### Data for processing

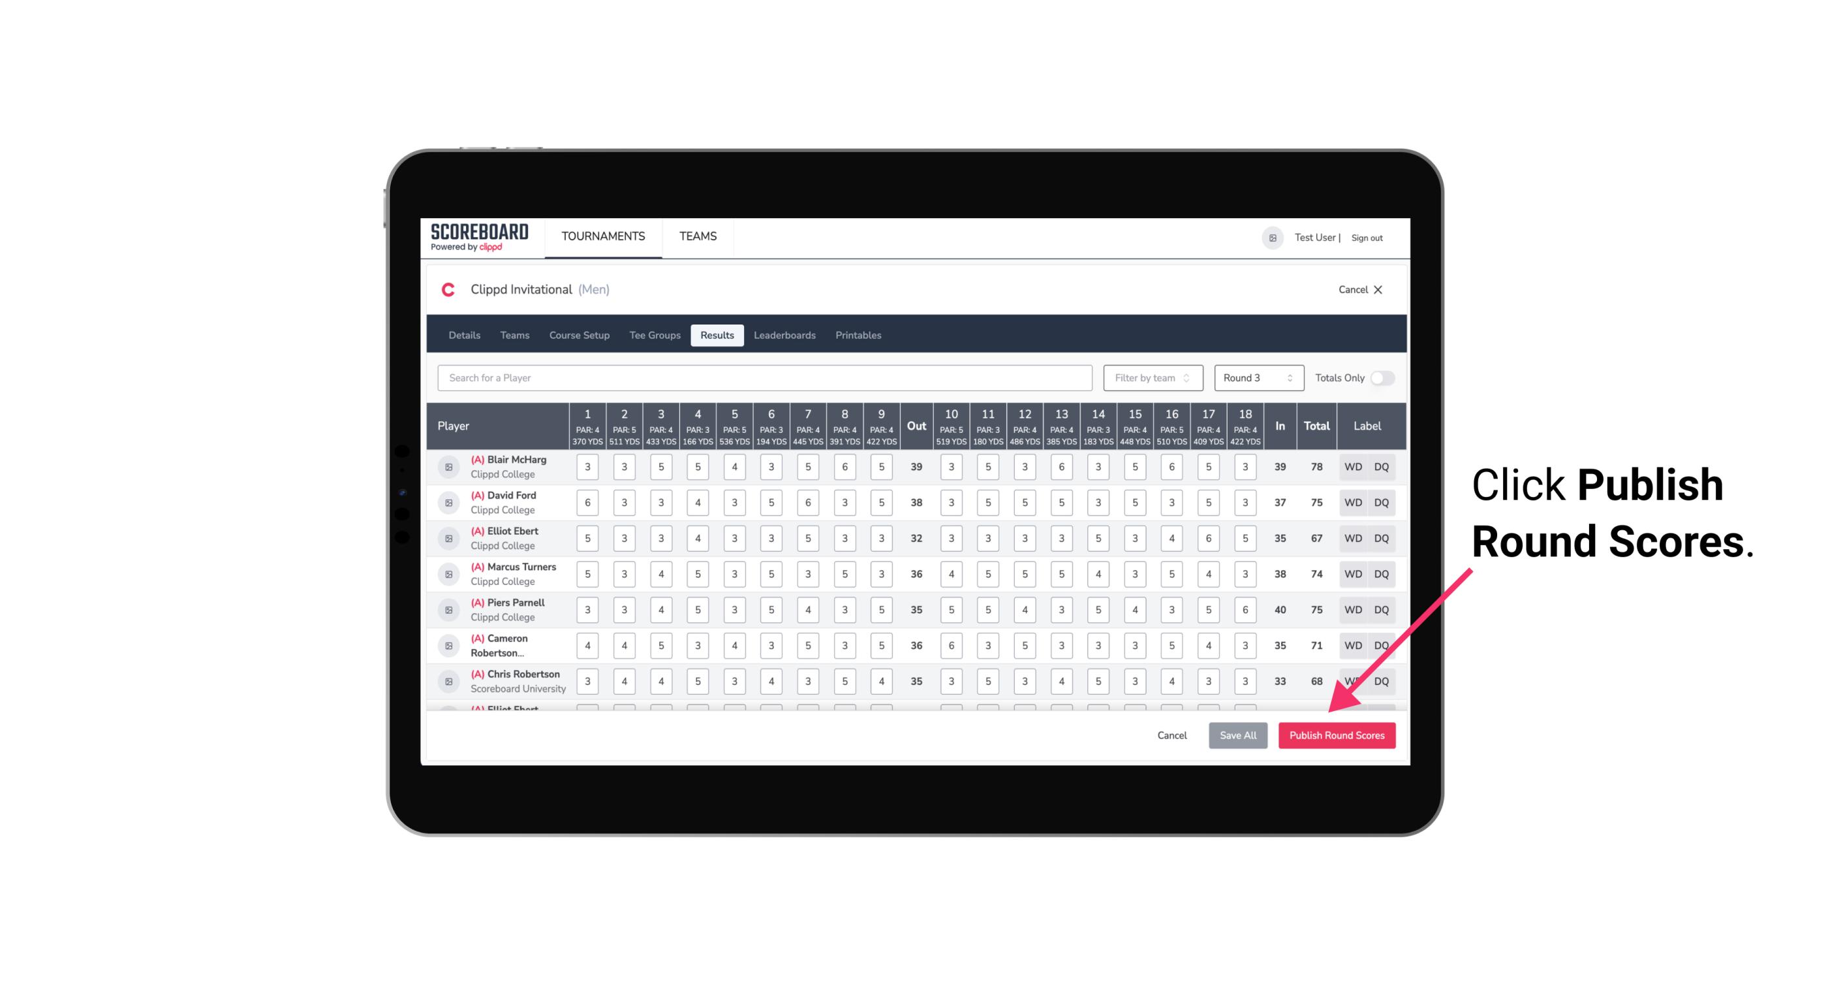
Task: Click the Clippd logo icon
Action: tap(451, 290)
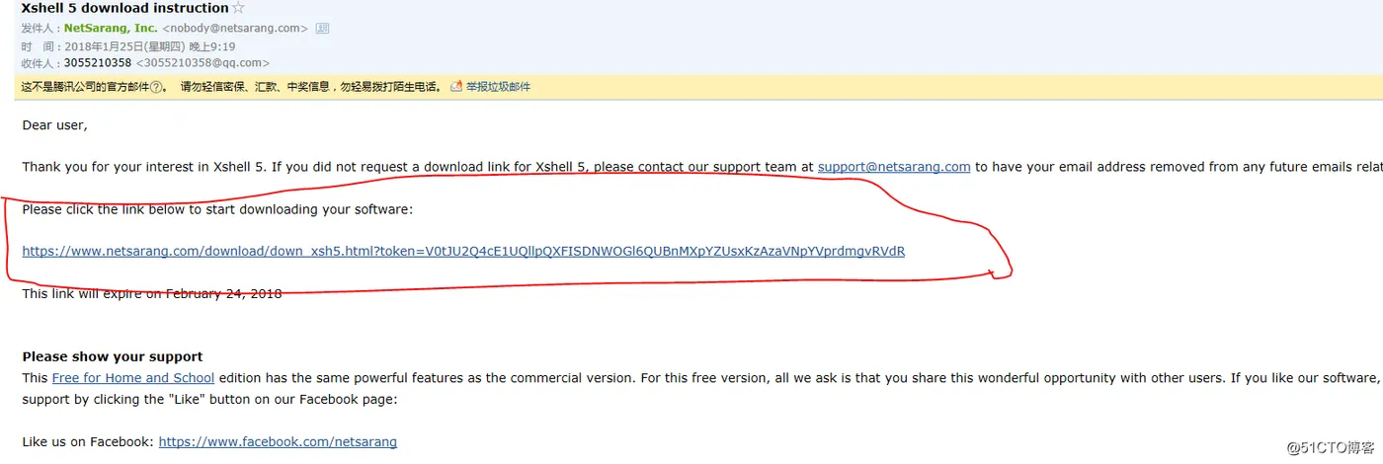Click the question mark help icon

==

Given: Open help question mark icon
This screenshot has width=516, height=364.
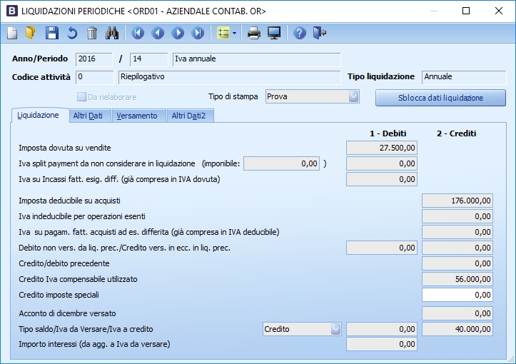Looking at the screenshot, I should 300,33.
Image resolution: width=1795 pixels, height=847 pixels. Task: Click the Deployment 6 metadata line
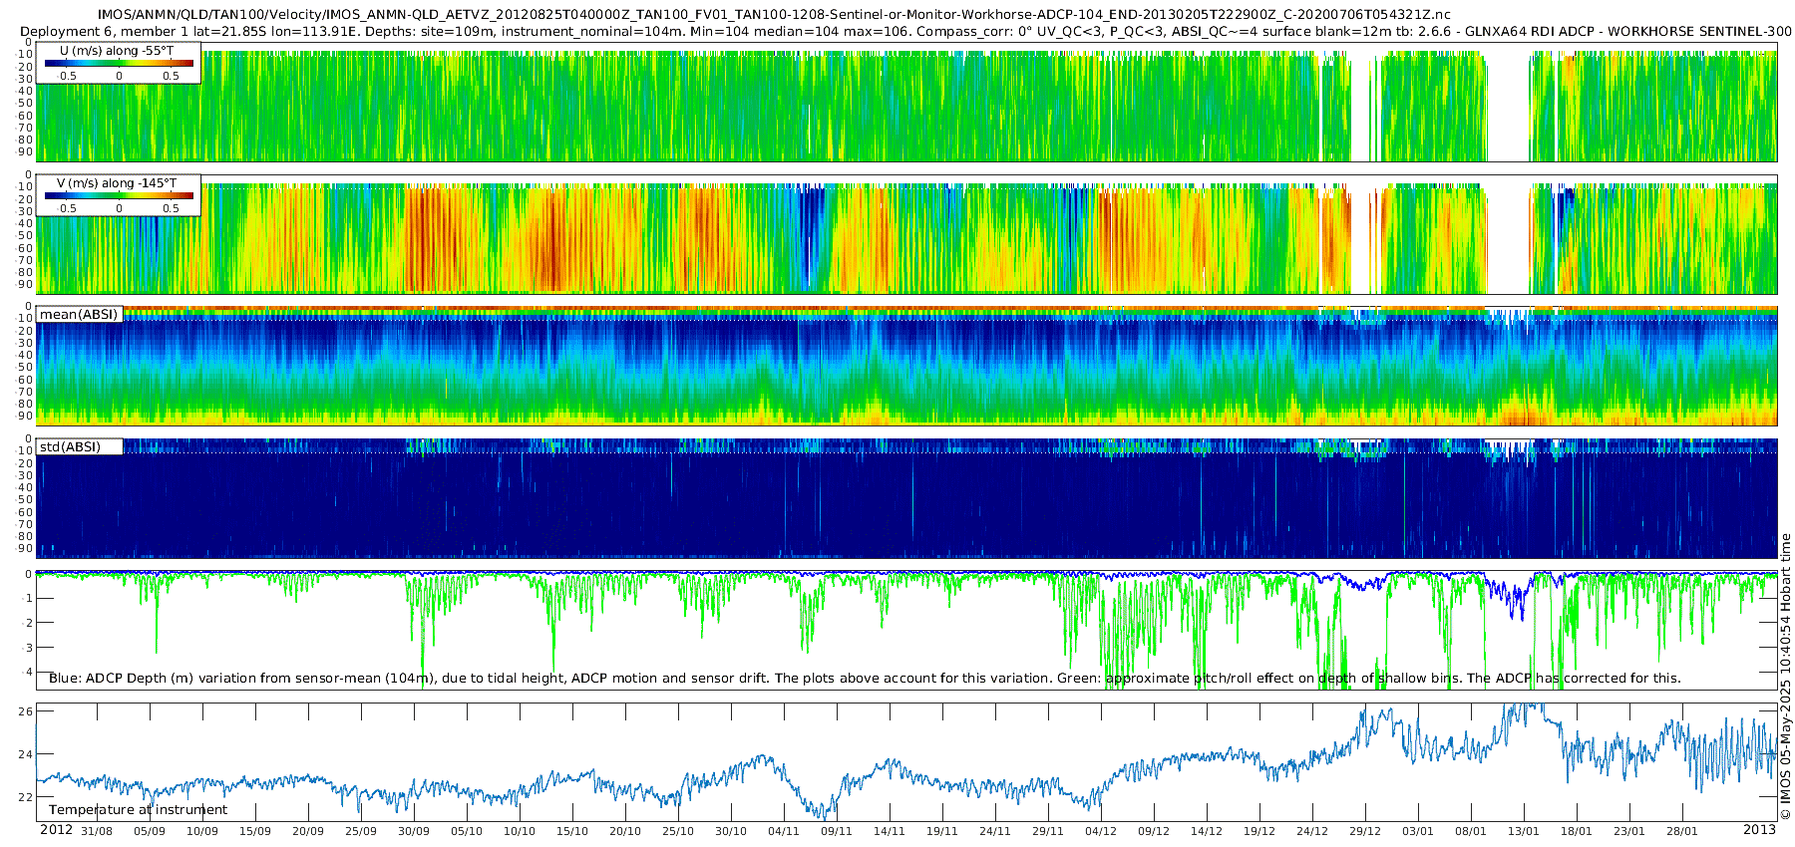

* * *

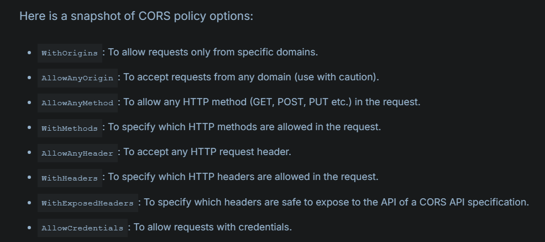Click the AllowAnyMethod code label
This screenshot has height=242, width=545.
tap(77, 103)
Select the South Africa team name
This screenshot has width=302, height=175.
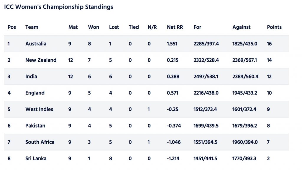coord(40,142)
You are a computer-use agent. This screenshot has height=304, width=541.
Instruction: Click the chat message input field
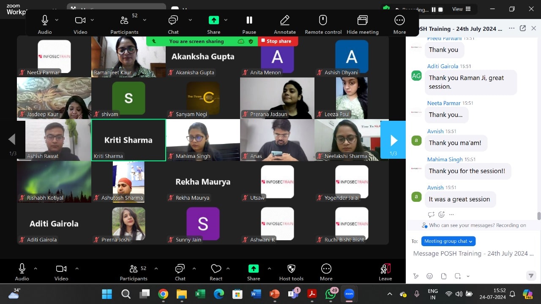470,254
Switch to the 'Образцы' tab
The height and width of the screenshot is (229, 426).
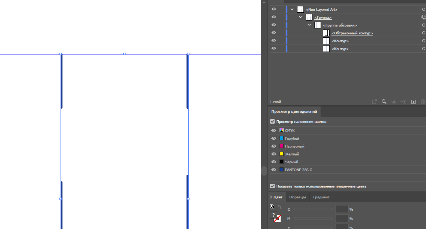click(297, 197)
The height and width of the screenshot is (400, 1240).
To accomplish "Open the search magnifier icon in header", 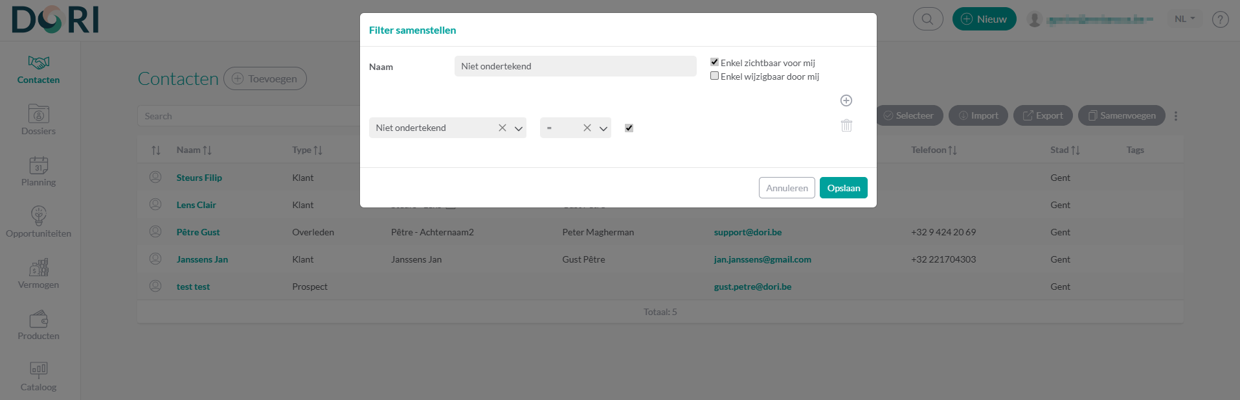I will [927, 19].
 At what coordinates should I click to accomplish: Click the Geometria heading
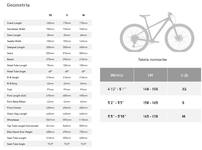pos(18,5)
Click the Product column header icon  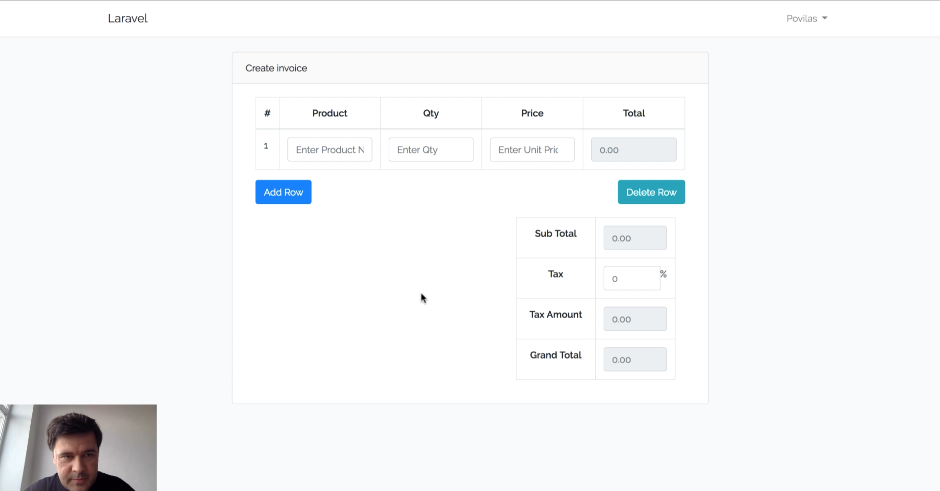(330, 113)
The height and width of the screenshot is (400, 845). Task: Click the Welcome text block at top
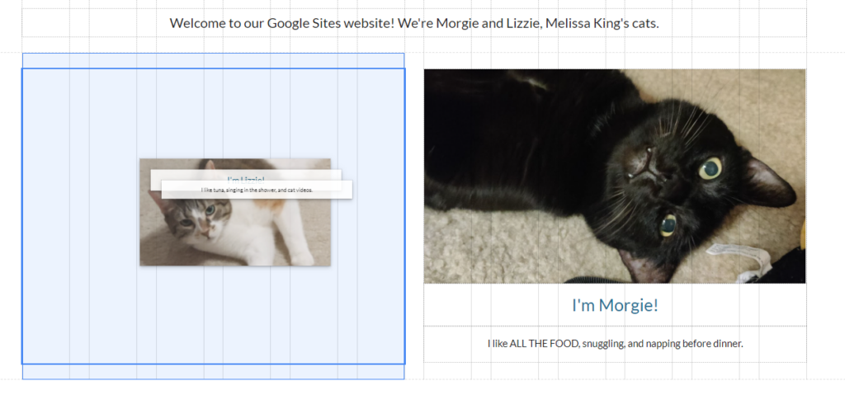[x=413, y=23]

### What is needed
Repeat only the stretch of data above that runs from the line with "Instruction: Click the" to the line with "The height and width of the screenshot is (400, 1240).". Keep both end lines; exclude pictures.

### Written response
Instruction: Click the chat message input field
470,254
Switch to the 'Образцы' tab
The height and width of the screenshot is (229, 426).
click(297, 197)
The height and width of the screenshot is (400, 1240).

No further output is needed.